Let me simply say that I look forward to seeing your faces. I know I’m not alone in missing the hum of activity, the energy, creativity and collaboration of our in-person meetings and the sense of community we’ve all built.

But Apple is a technology company. It creates many of the tools — hardware, software and services — that people use when working remotely. So Cook’s seemingly rather backwards-looking attitude begs a whole heap of questions.

If remote working, for office workers, is inadequate in some way, why doesn’t Apple do something about it? If the tools are inadequate, why doesn’t Apple improve them?

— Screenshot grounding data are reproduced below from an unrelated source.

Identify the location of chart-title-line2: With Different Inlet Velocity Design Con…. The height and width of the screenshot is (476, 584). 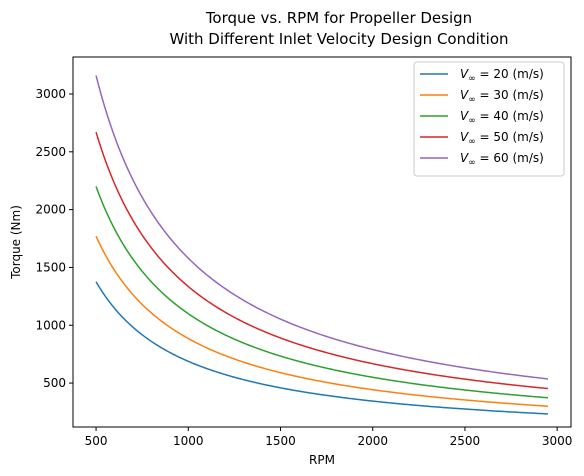
(338, 39).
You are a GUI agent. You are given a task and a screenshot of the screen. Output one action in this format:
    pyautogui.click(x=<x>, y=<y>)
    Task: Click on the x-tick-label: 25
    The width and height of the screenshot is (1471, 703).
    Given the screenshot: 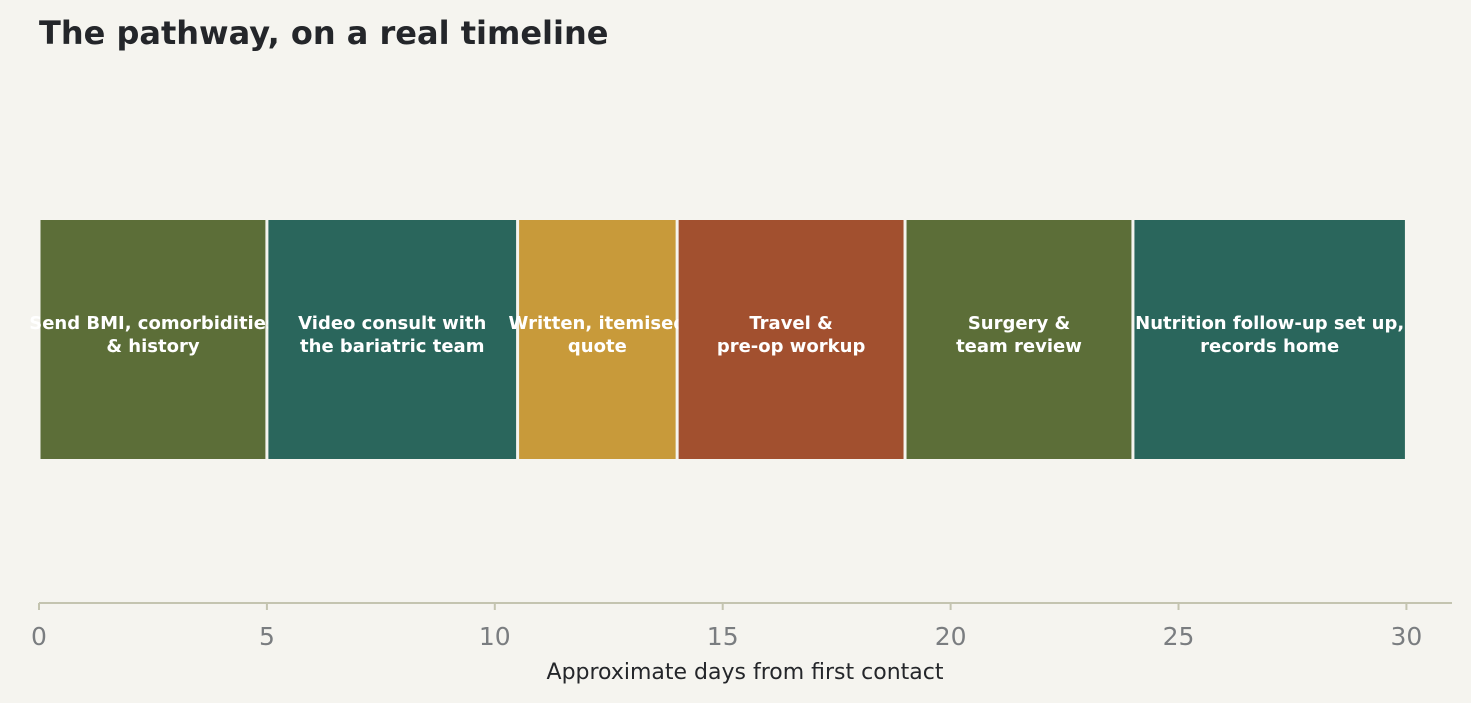 What is the action you would take?
    pyautogui.click(x=1179, y=636)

And why should we have confidence in Apple’s remote working tools, if Apple doesn’t trust them itself?

It would have been better to leave the matter to individual managers to decide. Some roles will be less well-suited to remote working than others. So why is Cook resorting to a blanket policy of everyone being in the office at least three days a week? Why can’t individual managers be trusted to know which members of their teams need to attend the office in person and which don’t?

Why is Cook forcing this policy on all employees, regardless of how successfully they’ve been working remotely during the pandemic? Why won’t he let individual employees decide if they should be in the office, or if they’re better off working from home? Doesn’t Cook trust his own workers?

what better way to boost the “sense of community” Cook craves than by encouraging family-friendly working practices?

And what about pollution? What about global warming? Does Tim Cook genuinely care about the environment — or does he merely pretend to do so for PR purposes?

Perhaps Cook would be embarrassed if, having invested vast resources in building Apple’s flashy flying saucer HQ, the switch to remote working made it redundant?

He says he misses the hum of activity of a full office. But are thousands of workers really to be dragged daily through commuter traffic just so Tim Cook can hear the ‘hum’ of worker activity?

Isn’t there an app for that? Cook’s Homepod could mimic the sounds of a full office, just for his benefit. Then he can get the humming sound he craves, without making employees waste thousands of hours of their lives on unnecessary commutes that add to congestion and create pollution.

He could get his buzz without upsetting the workers who’ve found remote working more productive and better for their families.

And he could avoid making it look like Apple wants to cancel the future.

Remote working has huge benefits for workers and for the environment. If managed correctly, it can boost productivity and creativity. And what better way to boost the “sense of community” Cook craves than by encouraging family-friendly working practices?